New Smiles and Traveled Miles
(Green Note 2000)
by Sidney Bechet-Mandela
Maybe I was expecting too much, knowing Akagi’s impressive resume. As a piano trio record, a tribute to Miles Davis doesn’t seem like a bad idea, especially with a few quality standards thrown in that he was known to play. How could you lose, especially with a Miles Davis alumnus? Well, lets just say, Herbie would’ve made a better tribute record. Heck, maybe all of Miles ‘ key-boys would’ve, from Red Garland to Bobby Irving III. Again, not that’ s it’s a bad idea, but there’s none of Miles spirit in this 12 song snoozer.
Other than a decent version of Miles’ “Petit Machins,” Akagi is self-indulgent and quite introspective. So was Miles you say, yeah, but he always had a stellar supporting cast.

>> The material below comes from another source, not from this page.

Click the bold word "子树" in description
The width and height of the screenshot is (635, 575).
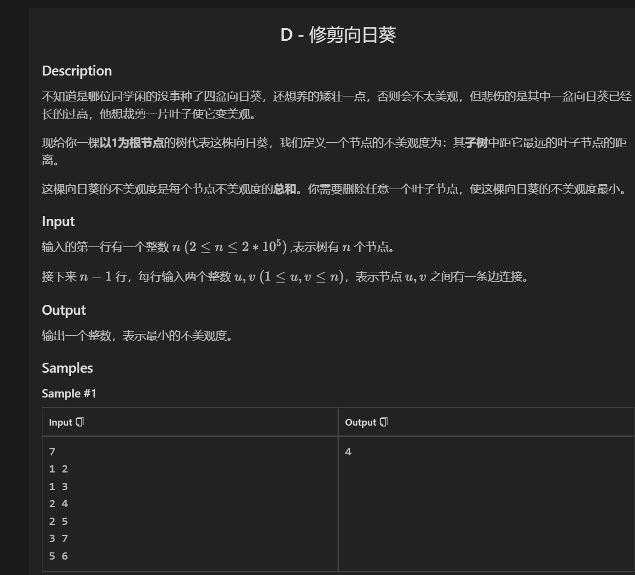click(x=476, y=143)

Programming the 1947 “Milestones,” next to the 1955 song “Miles,” that became incorrectly known as “Milestones,” was a cute idea, and taking the older more lyrical line a tad slower works, but the latter tune is a hard angular bopper that not only wasn’t written for introspection, it sounds corny when tried. The range of Miles’ music performed here is broad, even going up to the Marcus Miller years, which Akagi was a part of, and performing a tepid version of the bassist’s tribute to Jaco, “Mr. Pastorius.” Usually bad tribute albums just make me want to hear the honored musician. This one just made me want to take it off.